Eschew perfection. "Perfectionism is your enemy," says Kiesner. "So many people don't turn in work, they never get things done, they never start a business because they're waiting until it's perfect. Life isn't perfect-you're always doing things that are less than optimal. You have to take a risk. Maybe you'll make a wrong decision, but you have to make the decision and move on."
Meet smart. While Kiesner confesses that he "avoids committees like the plague," if you find yourself in an unavoidable meeting, make sure your time is well-spent. "You waste so much time in those meetings," he says. Try scheduling 20-minute meetings, either 20 minutes before lunch or 20 minutes before 5 p.m. "People want to go to lunch, and they want to go home. Tell them, 'We're not leaving until we finish,' and watch how quickly the work gets done."
Make time to have fun. Remember what it is you're working for. You started a business in order to enjoy your life more fully-not to be at the mercy of anyone else's schedule. Scheduling fun time to relax is just as important as scheduling that management meeting. It will refresh you and give you the energy you need to tackle more work. How to do it? "Get efficient," says Kiesner. Get your work done as soon as you get it-when it's out of the way, you can move on to the fun stuff.

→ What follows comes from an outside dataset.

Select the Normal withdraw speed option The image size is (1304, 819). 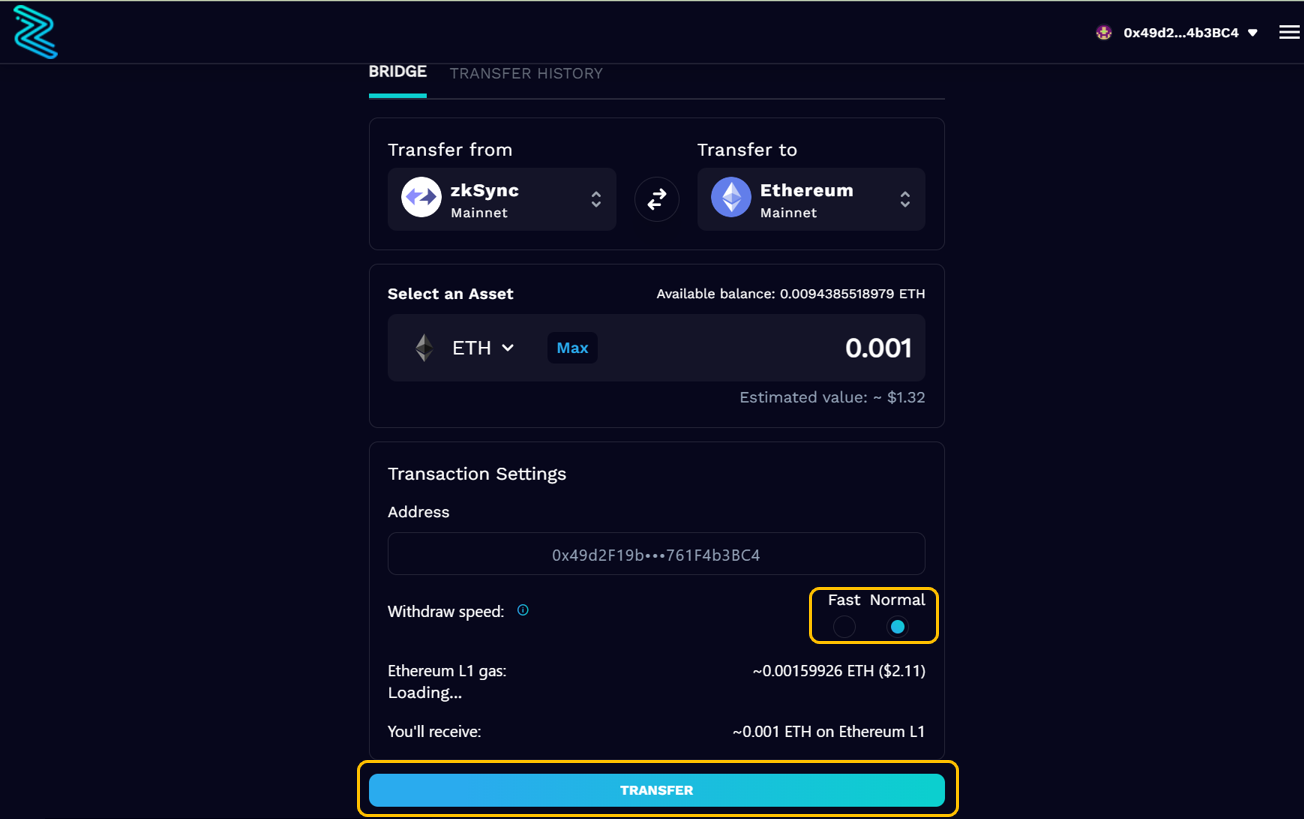coord(897,627)
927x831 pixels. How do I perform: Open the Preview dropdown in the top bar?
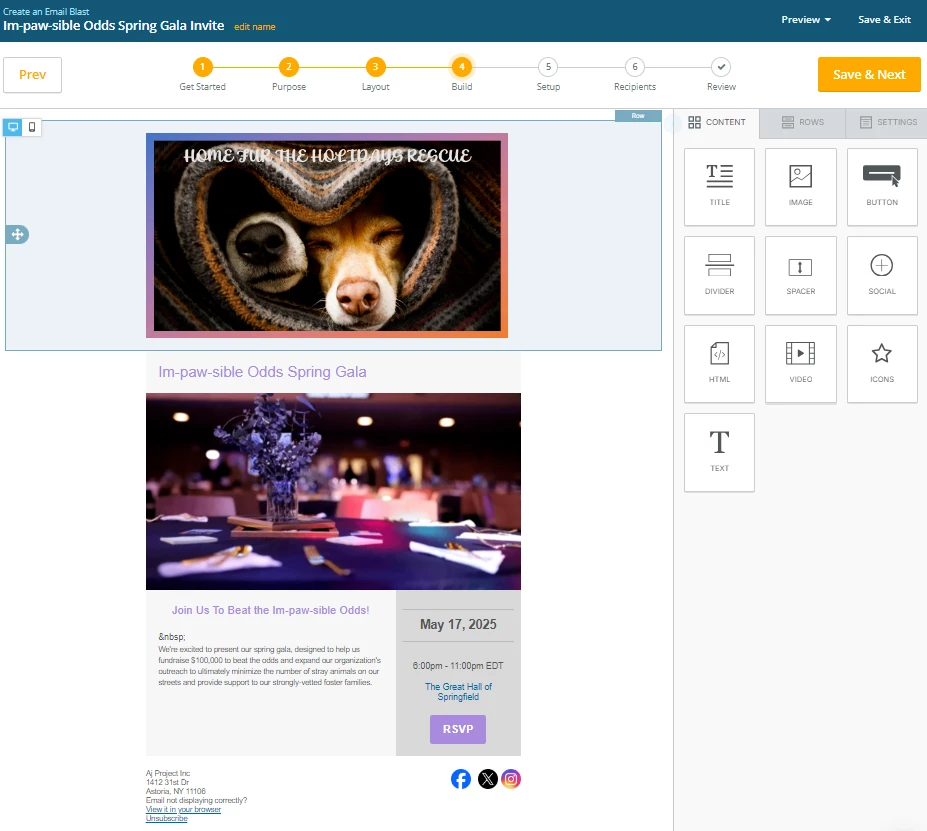click(x=805, y=19)
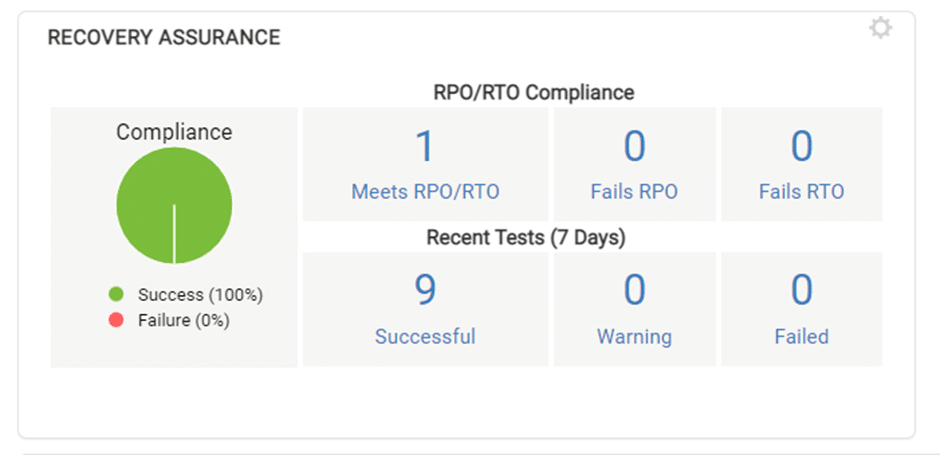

Treasure your family time. What is one organizational tool Kiesner can't live without? "Family support." He recalls a time when he and his wife were both working, going to school and raising a baby. Time together wasn't always possible, but "if all you can squeak out is an hour a day and [in that time] they give you all their love and every minute they've got, and you give them the same back, this is what you need. That's quality time."
Don't dwell on the past. This goes for past victories as well as past defeats. "Don't complain about what went wrong," says Kiesner. "If you've just had the worse sales year in the history of the company, go out and [cool off] for 10 minutes and then get back to work trying to improve it. And if you've had the best sales year in the history of your company, go out and [celebrate] for 10 minutes and then get back to work and improve it. You celebrate victories for a short period of time, and you mourn defeats for a short period of time."
The key to juggling all the stuff in your life? "Be passionate about what you're doing," says Kiesner. "If you love it, then you can do it." Remember to enjoy the process of growing your business. It's why you got started in the first place.